Every resident’s story is unique, but if they truly desire life-change, they must all square off against their deepest, darkest fears and discover something greater, something that eclipses those fears and leads them to a full and abundant life.
Death and Rebirth
Often, there comes a time in the course of a hero’s journey when part of the hero dies. The person who finishes the journey is simply not the same person who started out. A transformation must take place for the hero to complete the journey.
The greatest example of this in all of history and all of literature is the story of Jesus Christ. For Him to accomplish his purpose on Earth, He had to die and be resurrected. And His life is a model for us all to live by. In Luke 9:23, He tells us, “If anyone wants to come with Me, he must deny himself, take up his cross daily, and follow Me.” We are all to be transformed.
“I tell people, if you see the old Tara, shoot her,” said Tara one day in the City Mission chapel. “She was a very sick, broken individual just looking for a way out. The old Tara died. I’m not that person anymore. Today, I’m completely different.”
Pete added, “I am a witness to the transformation power of God. I experienced it. Just like the Apostle Paul was changed on the Road to Damascus and saw everything differently from then on.”
Rob chimed in, “If I was still the same person I was, there’s no way I’d ever be able to stay clean. If I didn’t change everything, I would never say that there could be redemption.”
“Recovery is a strange word,” he said. “I don’t want to recover anything of who I was. I want to see who I can become. A new creation. This journey is about finding the person that I can become, the man I can be, not recovering the old man. The old things have passed away. All things have become new.”
Return With the Elixir
The very last step in the hero’s journey is when the hero returns to his ordinary world and shares everything he learned on his journey with others.

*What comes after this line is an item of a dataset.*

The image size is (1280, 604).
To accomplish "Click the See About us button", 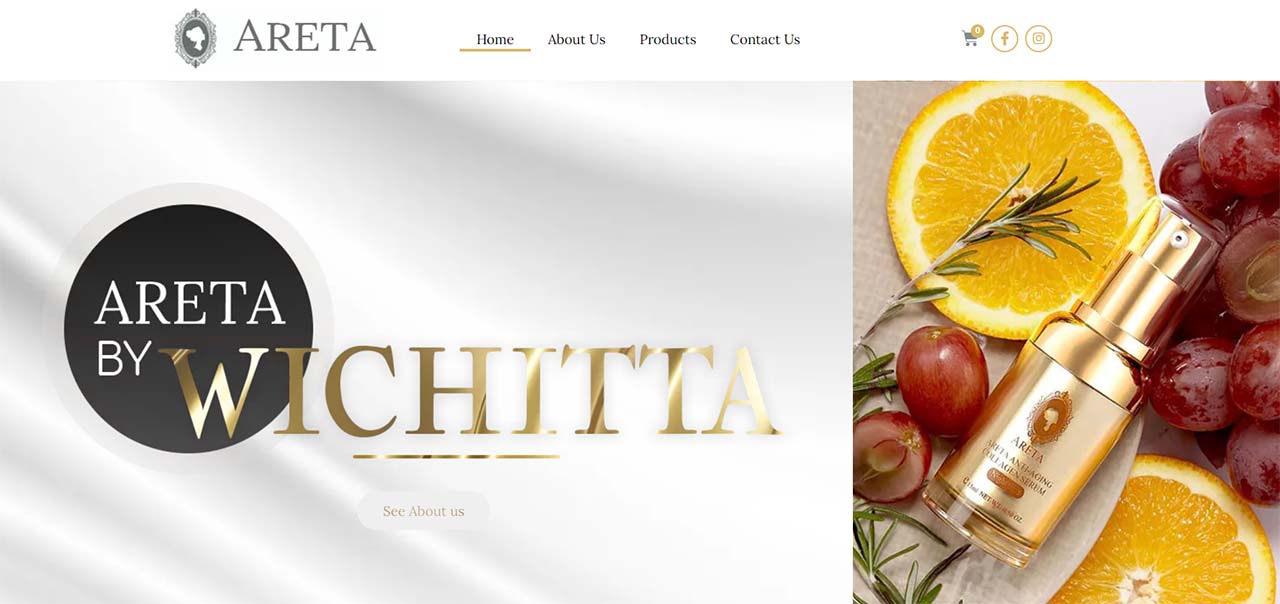I will tap(424, 511).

This last stage in the journey just so happens to coincide with the twelfth and final step of the Alcoholics Anonymous program (“Having had a spiritual awakening as the result of these Steps, we try to carry this message to alcoholics, and to practice these principles in all our affairs”).

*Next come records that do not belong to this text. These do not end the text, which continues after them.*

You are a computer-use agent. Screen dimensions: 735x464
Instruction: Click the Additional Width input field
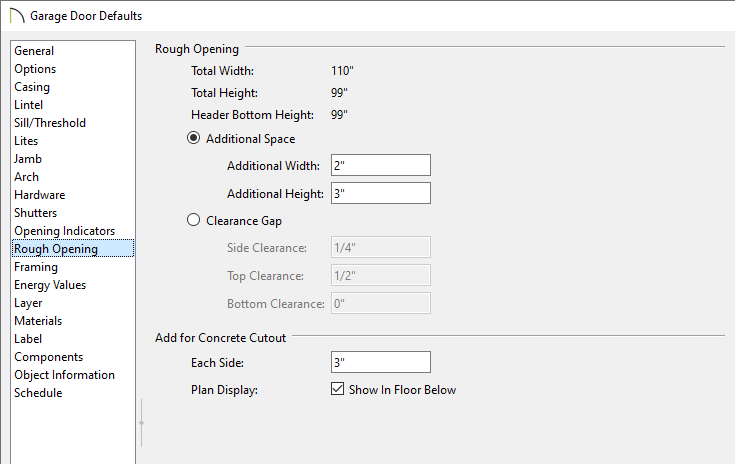point(381,165)
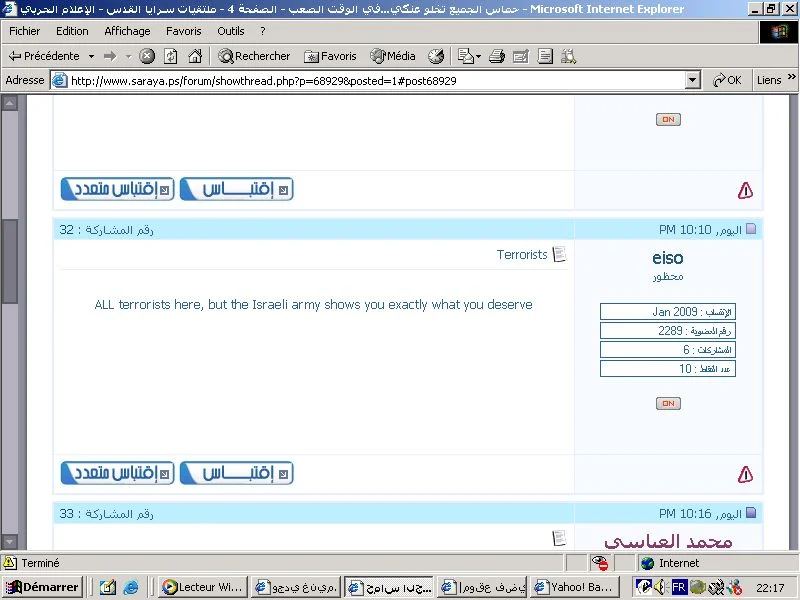The image size is (800, 600).
Task: Click the Print toolbar icon
Action: [498, 56]
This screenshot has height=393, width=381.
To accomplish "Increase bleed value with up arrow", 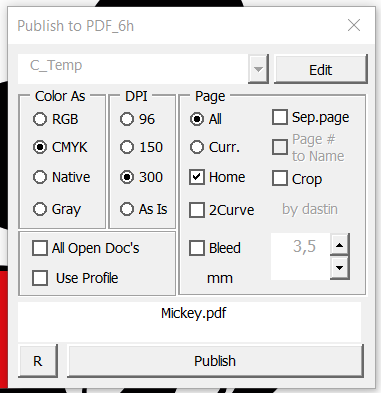I will [x=340, y=245].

Reaching out to help others is a crucial aspect of both the hero’s journey and recovery. “I have hope today, because I want to help others,” said Tara. “It does something for me when I can help someone and see a smile on their face. Knowing that I did something for them just like someone did for me.”

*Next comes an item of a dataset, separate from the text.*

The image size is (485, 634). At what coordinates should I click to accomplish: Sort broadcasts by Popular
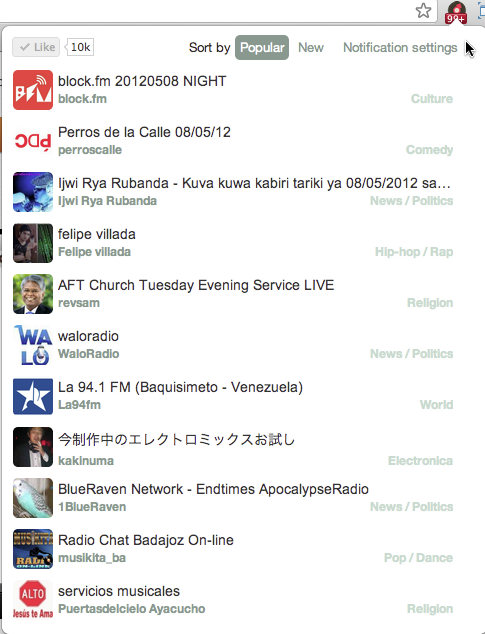point(262,47)
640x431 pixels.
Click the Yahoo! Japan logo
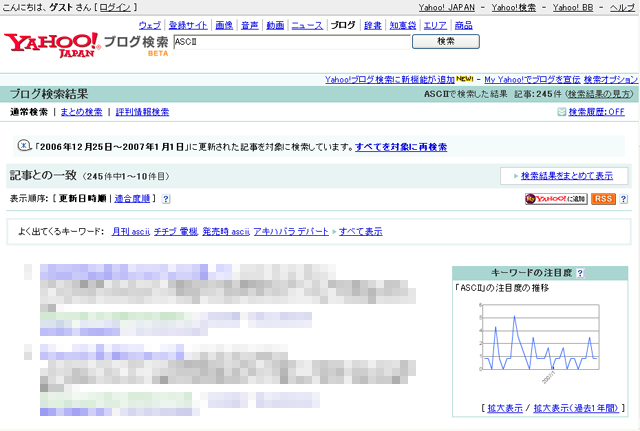coord(52,44)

This part of the story makes the hero’s journey complete, but it also represents a new beginning. They can finally leave their own wants and needs behind and see a bigger world for themselves. Now, they have a purpose, a calling, a mission – a future. Jeremiah 29:11 tells us, “’For I know the plans I have for you,’ declares the Lord, ‘plans to prosper you and not to harm you, plans to give you hope and a future.’”
Conclusion
I have been blessed to meet and have meaningful conversations with Rob, Tara, and Pete. When I think about these beautiful, heroic souls trapped in their old lives of addiction, pain, fear, and despair, it breaks my heart. But they are new creations now. They are children of God. They are beloved. Their honesty, love, compassion, and humility are truly stunning. It was a treacherous journey that brought them to the place where they are, and today, they represent the very best of us. They are my heroes!
Note: Some of the names and biographical details have been changed to protect the anonymity of the residents.